***** EXTRACTO DE PÁGINA

Arturo Bonín no era un hombre ajeno a su tiempo. Y para él la actuación y el compromiso social no eran acciones que pudieran escindirse. “Siempre quise ser testigo de mi época”, decía. Y a lo largo de su trayectoria actoral se encargó de refrendar esos dichos sobre el escenario con plena conciencia de que el teatro podía ser un canal propicio para llamar a la reflexión y promover el debate.

“Siempre me interesó la historia en el teatro, un juego colectivo que ayuda a despertar dudas o incógnitas”, sostenía el actor para explicar el motivo que lo llevaba a embarcarse en distintas obras en las que la dramaturgia ahondaba en temáticas de contenido histórico y político. “Me gusta involucrarme en proyectos que reflexionen sobre lo que nos pasa. Si uno no puede contar quién es o quiénes somos, y si como actor no puede dejar eso plasmado en una obra o en una película, nuestros hijos y nietos no van a saber quiénes son ellos. Lo entiendo así, como una forma de herencia”.

**********

SOLICITUD 1:
Reproduzca el pasaje del texto sobre Arturo Bonín que va desde "Arturo Bonín no" hasta "promover el debate.".
SOLICITUD 2:
Conteste, según el texto sobre Arturo Bonín, las siguientes preguntas:
(a) ¿Qué frase solía decir el actor sobre su época?
(b) ¿Cómo describía el actor la historia en el teatro?
(c) ¿De qué manera entendía el actor el hecho de dejar plasmado en una obra quiénes somos?

***** INFORMACIÓN SUMINISTRADA

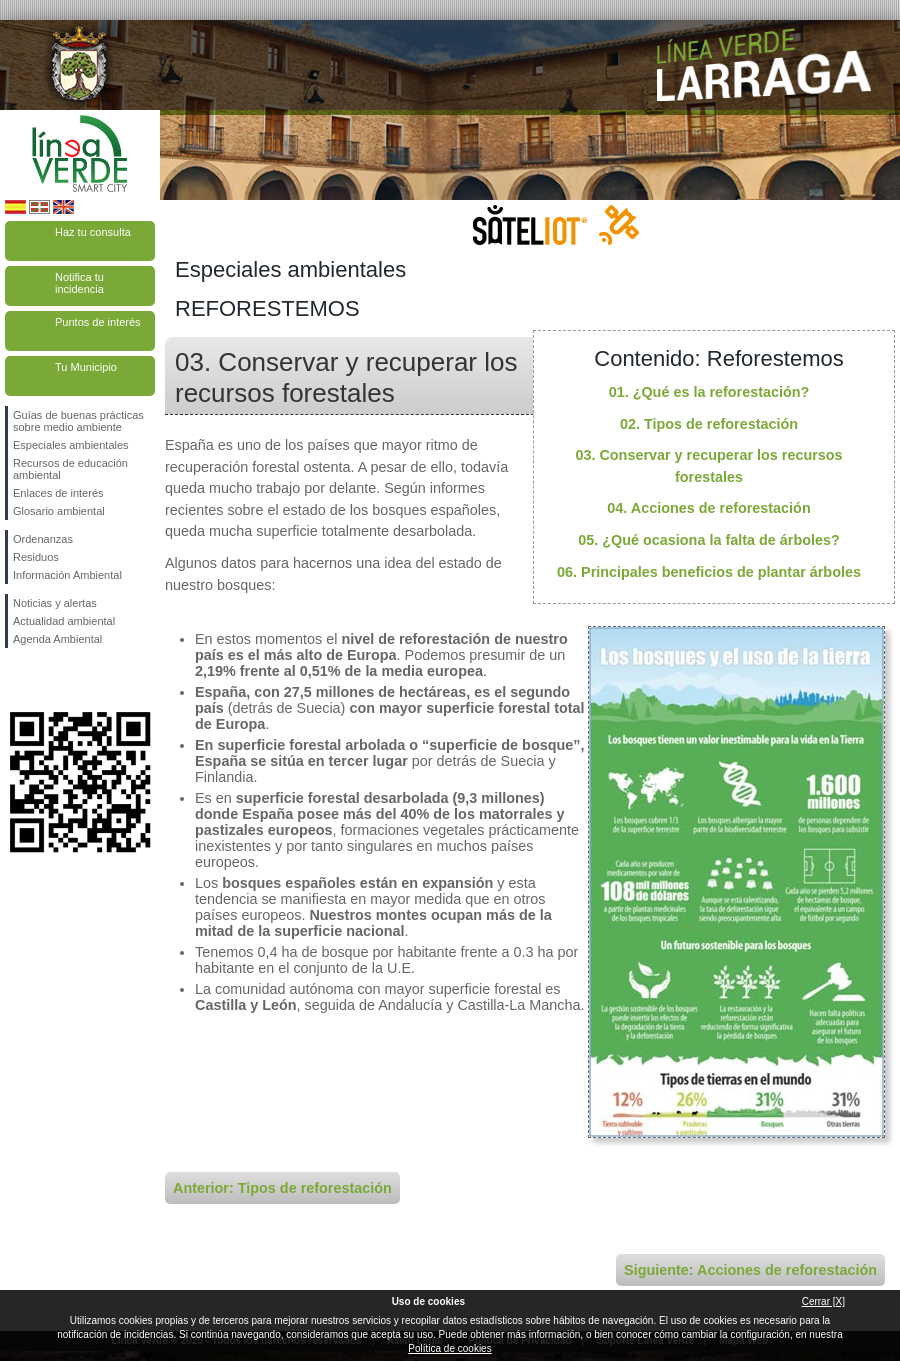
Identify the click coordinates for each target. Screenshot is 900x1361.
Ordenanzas (43, 539)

**********

RESPUESTA ESCRITA 1:
Arturo Bonín no era un hombre ajeno a su tiempo. Y para él la actuación y el compromiso social no eran acciones que pudieran escindirse. “Siempre quise ser testigo de mi época”, decía. Y a lo largo de su trayectoria actoral se encargó de refrendar esos dichos sobre el escenario con plena conciencia de que el teatro podía ser un canal propicio para llamar a la reflexión y promover el debate.

RESPUESTA ESCRITA 2:
(a) "Siempre quise ser testigo de mi época".
(b) Como un juego colectivo que ayuda a despertar dudas o incógnitas.
(c) Como una forma de herencia.